Directions for this task: Only one span is wanted from the lines below: from the one with "Where should I click to: Open the embed" up to and including the one with "Given: Focus the". Copy it exactly, without images.

Provided data:
◇ ◇ ◇ ◇ ◇
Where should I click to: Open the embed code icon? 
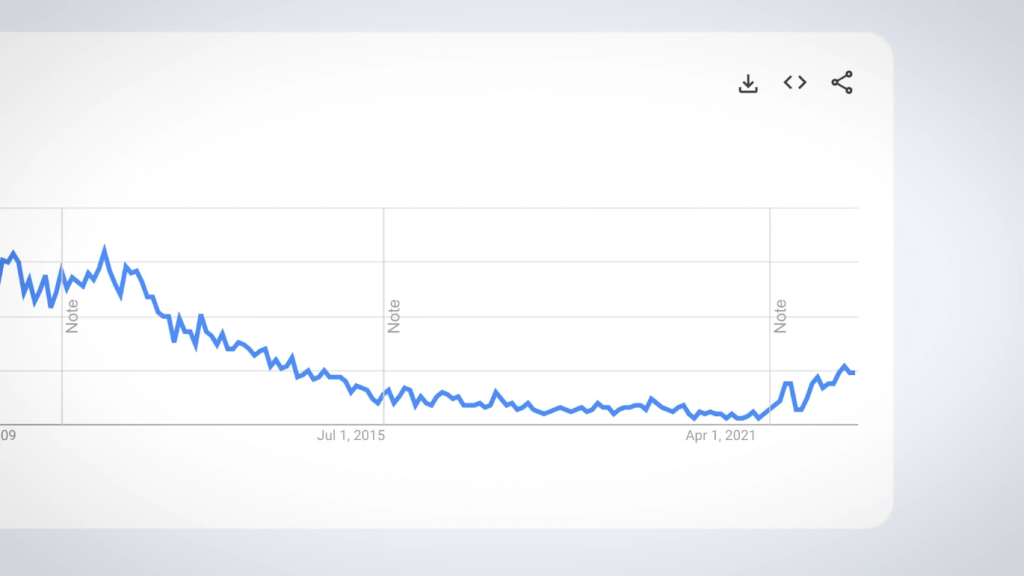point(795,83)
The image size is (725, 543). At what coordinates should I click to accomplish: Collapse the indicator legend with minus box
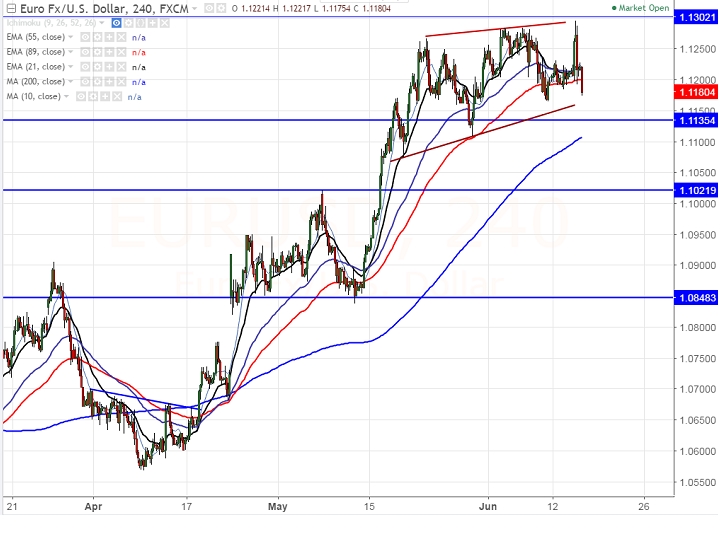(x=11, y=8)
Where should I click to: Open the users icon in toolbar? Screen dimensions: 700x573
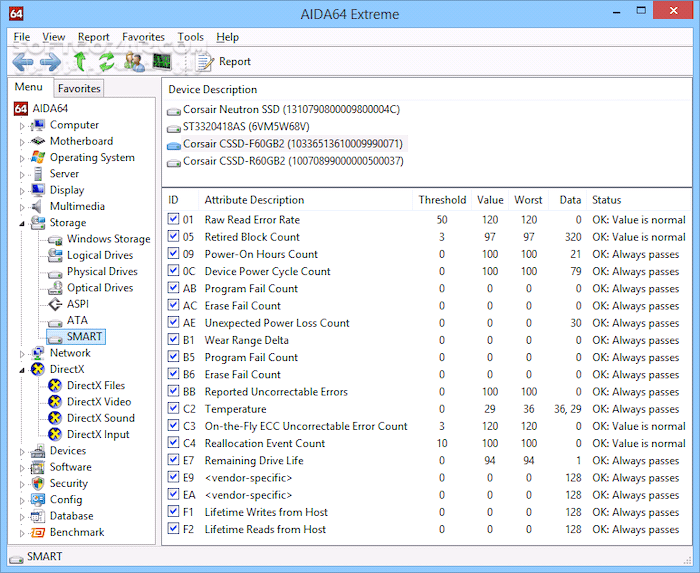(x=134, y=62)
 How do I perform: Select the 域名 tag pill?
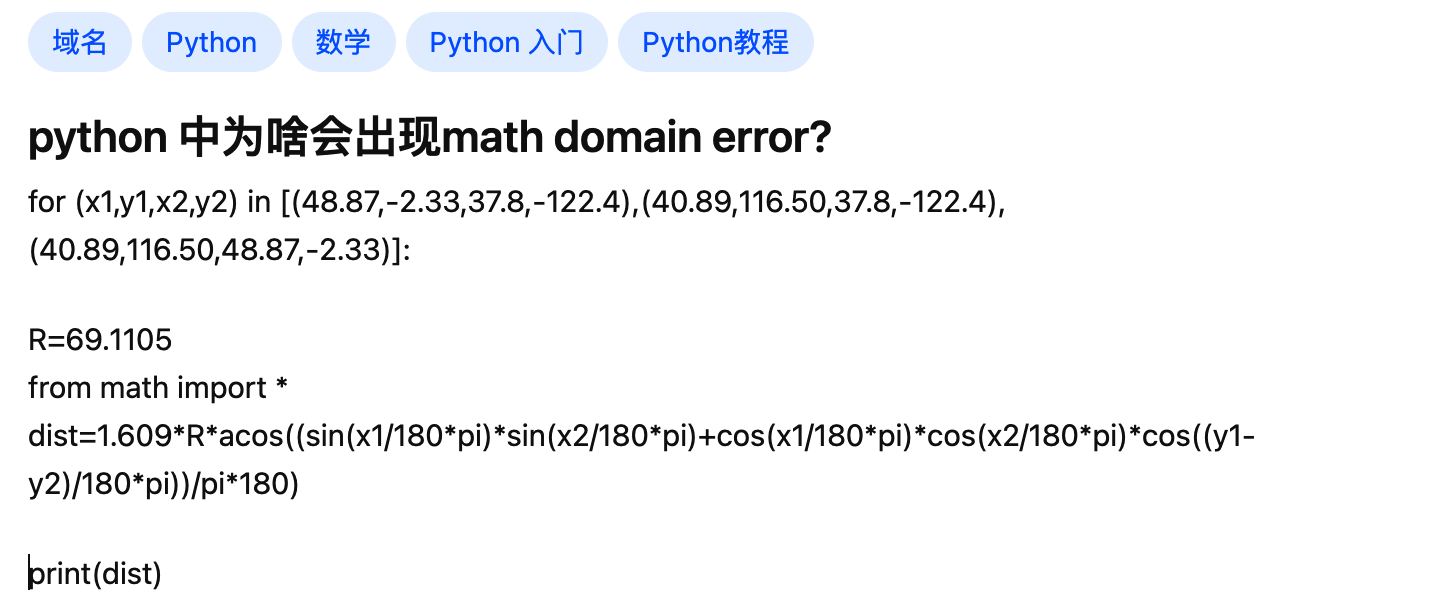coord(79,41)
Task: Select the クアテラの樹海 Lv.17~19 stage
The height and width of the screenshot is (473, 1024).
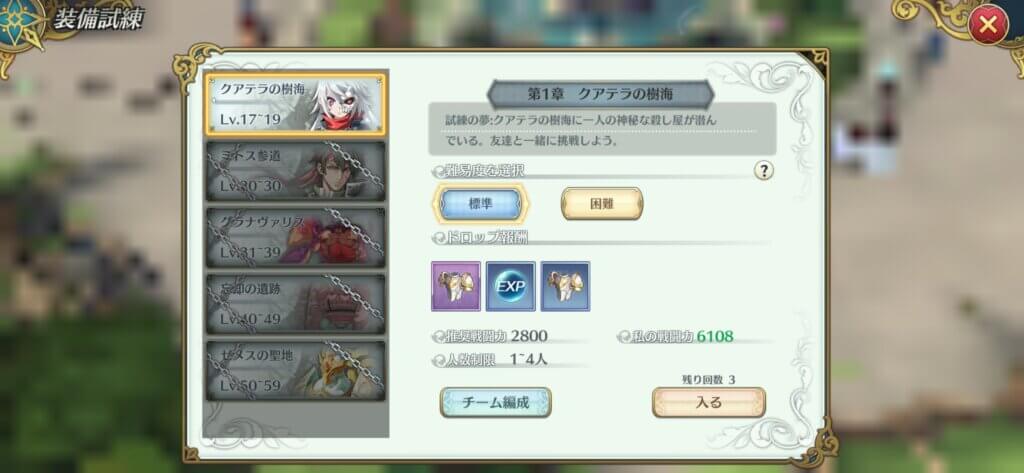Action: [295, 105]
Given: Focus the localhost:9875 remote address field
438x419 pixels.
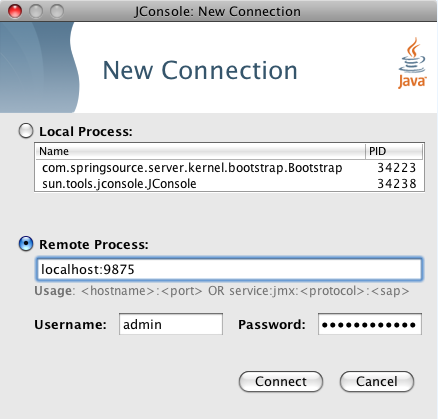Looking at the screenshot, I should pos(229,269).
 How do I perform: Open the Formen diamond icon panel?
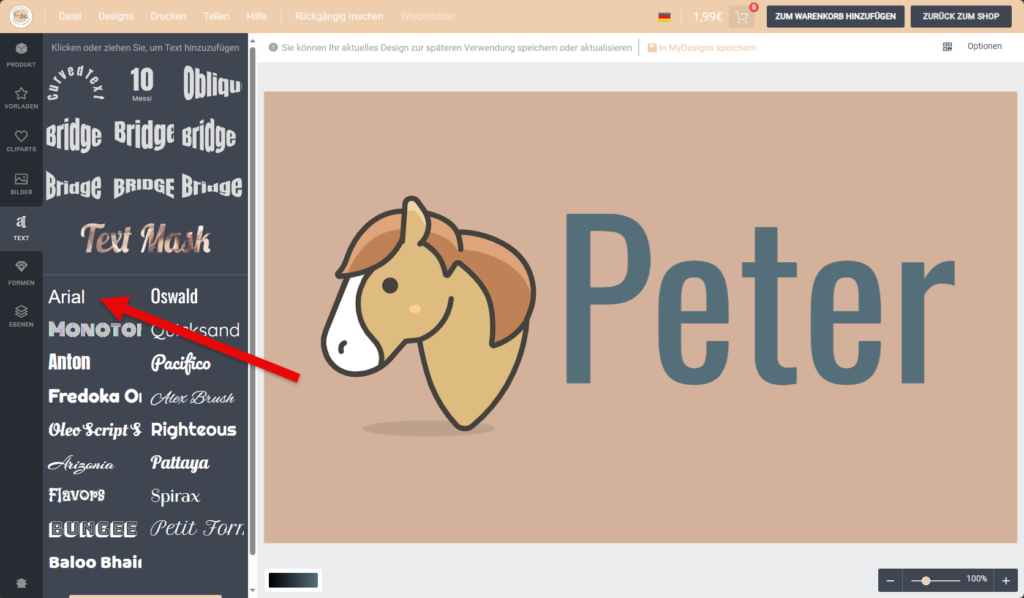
◇ ◇ ◇ ◇ ◇
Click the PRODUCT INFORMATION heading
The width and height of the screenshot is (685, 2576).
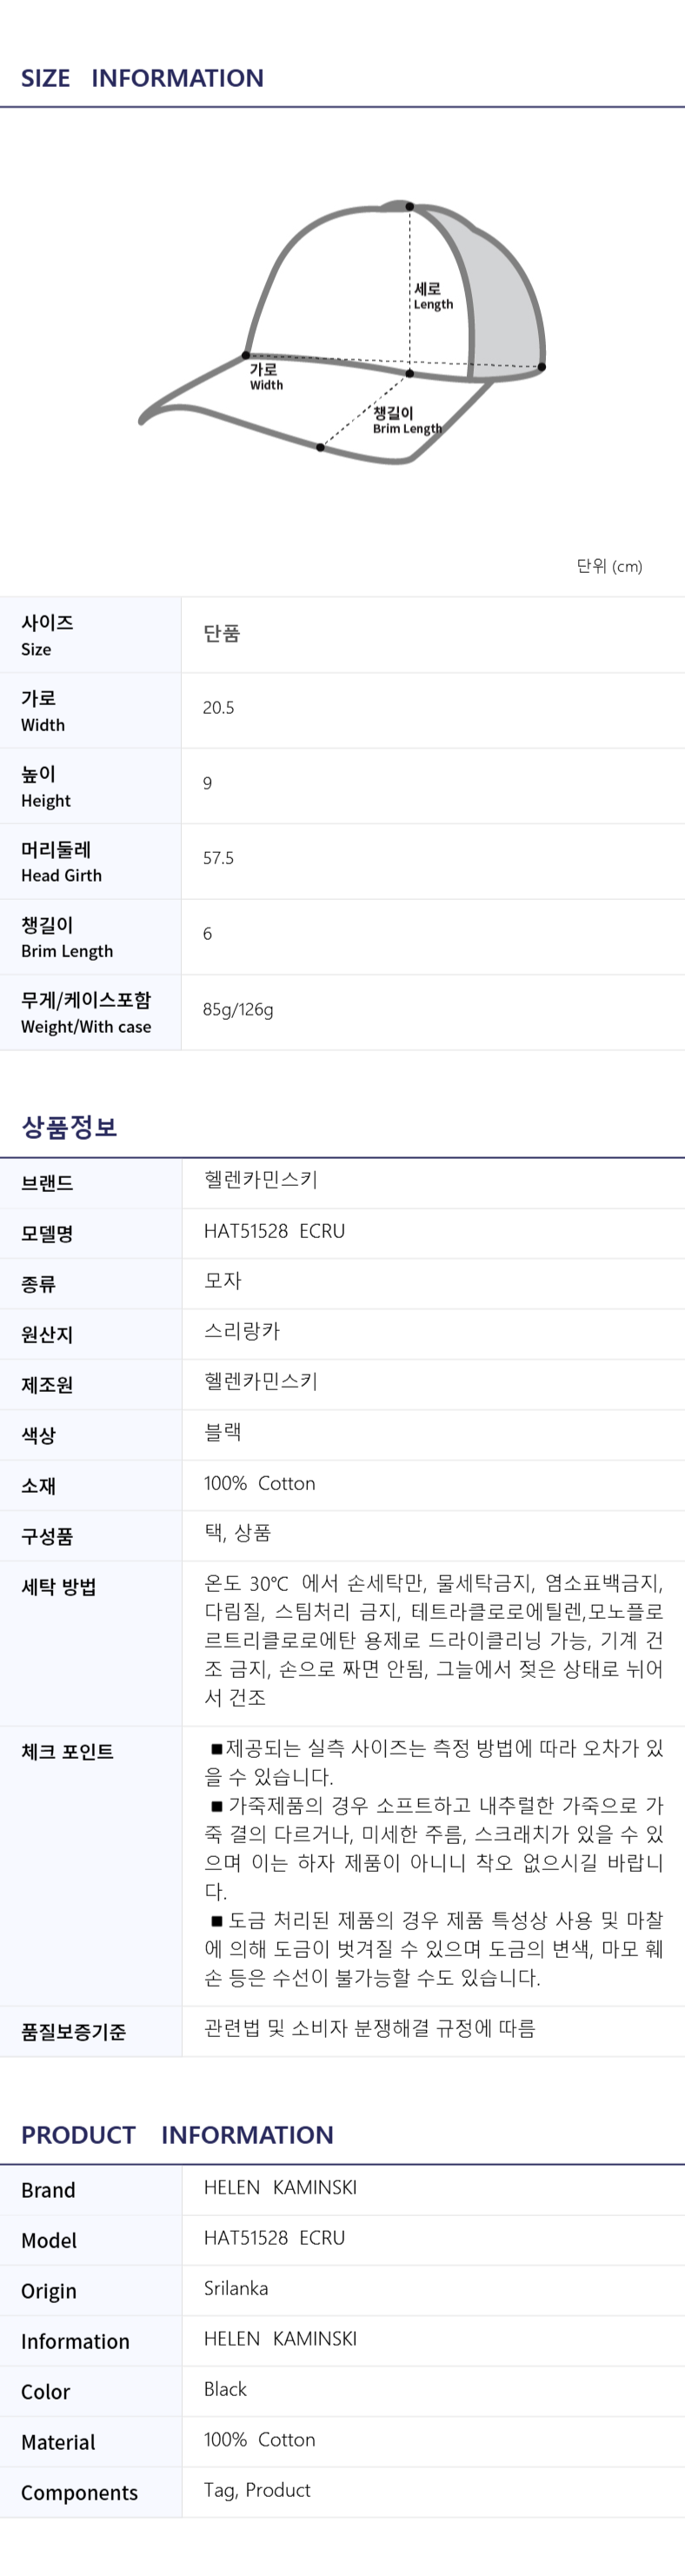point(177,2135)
◇ ◇ ◇ ◇ ◇
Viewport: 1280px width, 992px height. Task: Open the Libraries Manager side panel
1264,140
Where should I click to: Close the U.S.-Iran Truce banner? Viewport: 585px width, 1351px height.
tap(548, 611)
◇ ◇ ◇ ◇ ◇
Response:
Where should I click to: Open the embed code icon? 
point(795,83)
The image size is (725, 543). At what coordinates should I click to accomplish: Collapse the indicator legend with minus box
(x=11, y=8)
Where should I click to: Open the users icon in toolbar? Screen dimensions: 700x573
(x=134, y=62)
 How do I perform: Select the 域名 tag pill?
coord(79,41)
Task: Select the クアテラの樹海 Lv.17~19 stage
The height and width of the screenshot is (473, 1024).
Action: [295, 105]
Given: Focus the localhost:9875 remote address field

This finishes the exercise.